Let me start by saying that ever since I was a kid, I have loved big-city life. I was never much of a country boy; I like nature, but just in small doses. I would take a loud and crowded cocktail bar over a peaceful yoga retreat in a beautiful lake-front cottage, any day! My domain is the city. I like to be in the centre of all the action where the most important decisions are made and the most innovative ideas are created, but not at any price. If the balance between what you get for living in the city and what you give in return is getting tipped off, it’s time to reconsider other options.

In spite of being one of the biggest advocates for urban living and densification as a means for building stronger, more diverse, and more sustainable economies, I have to admit that living the way most people live in a city like Toronto is not something I can support anymore. ‘The rent is just too damn high!’ (for those of you who get the reference).

People shouldn’t have to pay $1,500 every month for a basement apartment, if they want to stay in the city they love, when the minimum wage is about $2,300. However, the high cost of living doesn’t only affect low-income people — it also impacts middle-class families that want to save to buy a home where they can raise a family comfortably, elderly people who are living on a fixed income, and small-business owners who see their margins thin out as property costs go up, not to mention the most severely affected of them all, the homeless.

The balance has been tipped off for most of us a long time ago. It’s no longer a good option to plan a future in a place where you’re uncertain you’ll be able to afford a decent life — It’s simply a bet not worth making anymore.
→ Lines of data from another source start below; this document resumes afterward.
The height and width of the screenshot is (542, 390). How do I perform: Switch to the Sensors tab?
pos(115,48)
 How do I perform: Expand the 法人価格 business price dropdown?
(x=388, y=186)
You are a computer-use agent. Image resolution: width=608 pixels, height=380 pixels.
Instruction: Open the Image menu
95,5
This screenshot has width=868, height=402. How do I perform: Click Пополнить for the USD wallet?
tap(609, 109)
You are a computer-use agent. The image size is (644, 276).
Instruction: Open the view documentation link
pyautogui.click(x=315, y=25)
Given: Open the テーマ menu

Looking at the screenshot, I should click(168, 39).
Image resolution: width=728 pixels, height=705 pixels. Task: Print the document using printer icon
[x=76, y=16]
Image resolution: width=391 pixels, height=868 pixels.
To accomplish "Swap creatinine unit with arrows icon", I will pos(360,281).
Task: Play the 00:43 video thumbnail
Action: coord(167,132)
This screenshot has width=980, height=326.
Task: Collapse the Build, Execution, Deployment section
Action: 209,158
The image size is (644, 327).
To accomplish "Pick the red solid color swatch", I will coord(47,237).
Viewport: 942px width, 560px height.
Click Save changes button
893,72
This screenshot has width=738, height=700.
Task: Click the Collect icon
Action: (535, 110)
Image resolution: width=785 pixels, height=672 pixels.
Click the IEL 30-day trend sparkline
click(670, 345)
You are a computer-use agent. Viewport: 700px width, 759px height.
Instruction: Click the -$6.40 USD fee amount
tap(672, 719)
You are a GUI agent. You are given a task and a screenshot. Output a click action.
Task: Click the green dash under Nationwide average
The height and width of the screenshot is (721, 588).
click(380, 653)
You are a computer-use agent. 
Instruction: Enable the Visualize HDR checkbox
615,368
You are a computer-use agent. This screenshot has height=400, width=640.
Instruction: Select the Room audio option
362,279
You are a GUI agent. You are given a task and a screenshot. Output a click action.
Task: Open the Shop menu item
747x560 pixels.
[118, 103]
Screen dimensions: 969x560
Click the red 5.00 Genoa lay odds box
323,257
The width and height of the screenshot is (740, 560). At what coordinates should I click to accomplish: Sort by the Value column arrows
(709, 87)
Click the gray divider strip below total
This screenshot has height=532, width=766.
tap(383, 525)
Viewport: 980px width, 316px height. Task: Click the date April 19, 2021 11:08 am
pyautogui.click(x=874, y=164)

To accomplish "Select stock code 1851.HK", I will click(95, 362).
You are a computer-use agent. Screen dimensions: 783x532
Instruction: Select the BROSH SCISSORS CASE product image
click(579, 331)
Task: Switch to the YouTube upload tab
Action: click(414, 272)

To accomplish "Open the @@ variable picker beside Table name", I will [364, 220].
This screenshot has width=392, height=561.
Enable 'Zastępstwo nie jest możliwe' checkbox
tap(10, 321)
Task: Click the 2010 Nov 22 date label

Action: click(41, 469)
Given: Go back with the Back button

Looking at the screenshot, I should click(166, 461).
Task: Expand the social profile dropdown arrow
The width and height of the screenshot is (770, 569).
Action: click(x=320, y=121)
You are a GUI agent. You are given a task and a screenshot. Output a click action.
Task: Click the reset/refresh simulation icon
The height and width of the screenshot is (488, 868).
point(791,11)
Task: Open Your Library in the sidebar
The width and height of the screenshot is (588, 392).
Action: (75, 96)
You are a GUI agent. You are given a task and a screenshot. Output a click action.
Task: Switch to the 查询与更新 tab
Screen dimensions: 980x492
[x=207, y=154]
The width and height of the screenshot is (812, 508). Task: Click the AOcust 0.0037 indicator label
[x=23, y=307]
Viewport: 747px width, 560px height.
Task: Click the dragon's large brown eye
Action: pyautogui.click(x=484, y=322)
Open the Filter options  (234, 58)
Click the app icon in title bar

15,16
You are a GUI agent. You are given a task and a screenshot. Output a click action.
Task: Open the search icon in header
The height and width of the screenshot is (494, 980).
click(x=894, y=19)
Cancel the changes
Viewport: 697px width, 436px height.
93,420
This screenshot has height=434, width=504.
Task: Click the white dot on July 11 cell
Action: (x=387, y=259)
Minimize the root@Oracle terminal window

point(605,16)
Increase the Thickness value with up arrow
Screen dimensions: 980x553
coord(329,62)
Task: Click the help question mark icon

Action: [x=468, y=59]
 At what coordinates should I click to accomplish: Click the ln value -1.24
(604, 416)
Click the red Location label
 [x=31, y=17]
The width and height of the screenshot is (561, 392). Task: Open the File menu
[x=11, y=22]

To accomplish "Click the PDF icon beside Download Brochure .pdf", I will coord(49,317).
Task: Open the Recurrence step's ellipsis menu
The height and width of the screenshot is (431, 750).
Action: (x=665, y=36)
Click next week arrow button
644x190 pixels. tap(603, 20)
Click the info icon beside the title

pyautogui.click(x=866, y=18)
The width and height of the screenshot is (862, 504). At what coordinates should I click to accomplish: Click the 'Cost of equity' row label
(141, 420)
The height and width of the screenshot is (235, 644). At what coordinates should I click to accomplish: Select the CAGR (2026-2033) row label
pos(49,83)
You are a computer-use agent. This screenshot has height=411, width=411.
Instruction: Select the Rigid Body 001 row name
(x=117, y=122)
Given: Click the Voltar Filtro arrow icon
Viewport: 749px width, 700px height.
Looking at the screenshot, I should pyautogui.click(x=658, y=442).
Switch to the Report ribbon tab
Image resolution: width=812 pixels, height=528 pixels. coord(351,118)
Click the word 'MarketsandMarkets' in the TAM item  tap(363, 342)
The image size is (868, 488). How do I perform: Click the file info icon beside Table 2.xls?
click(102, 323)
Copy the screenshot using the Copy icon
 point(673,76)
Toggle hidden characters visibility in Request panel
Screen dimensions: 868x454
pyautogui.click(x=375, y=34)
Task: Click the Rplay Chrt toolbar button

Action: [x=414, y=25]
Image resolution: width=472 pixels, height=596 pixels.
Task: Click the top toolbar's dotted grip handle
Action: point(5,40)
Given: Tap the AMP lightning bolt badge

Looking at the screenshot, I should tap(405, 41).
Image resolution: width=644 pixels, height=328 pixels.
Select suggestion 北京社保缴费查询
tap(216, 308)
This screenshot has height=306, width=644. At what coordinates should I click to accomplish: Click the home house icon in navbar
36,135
The current COVID-19 crisis has simply made it even more evident as we are not prepared to face this kind of financial hardship with the current costs of living. If people can’t save, can’t get out of debt, and can’t move up the economic ladder because their cost of living rises exponentially while salaries remain stagnant, then how are we supposed to expect that they weather a recession of this magnitude?

Now, I’m not one to promote victimization, nor do I have any confidence in the government’s ability to find a solution to the housing affordability crisis anytime soon. Mainly, because I do not wish to minimize the complexity of this issue, which for those of you who are not well-versed on land-use policy, is extremely complicated. However, I do think that in the absence of real and lasting solutions that can be implemented quickly, people will take drastic measures in response. I believe these radical measures will materialize in the form of a digital exodus: a new relocation trend led by highly mobile, adaptable, and young workers.

I see this possibility as a result of the opportune convergence of several interrelated events:

  • A global crisis creating unprecedented challenges and opportunities
  • A population under existing severe financial stress
  • The consolidation of various technologies that could revolutionize the way we work and ignite entire new industries.

This convergence will, in turn, create the right incentives to power the economic engine that could move the wheels of society in a new direction. The incentives are the fuel, the virus is the spark, and the world post-COVID is the new road ahead. Put differently, citing a phrase often used by Ray Dalio, “everything that happens is the result of many cause-effect relationships repeating over time”.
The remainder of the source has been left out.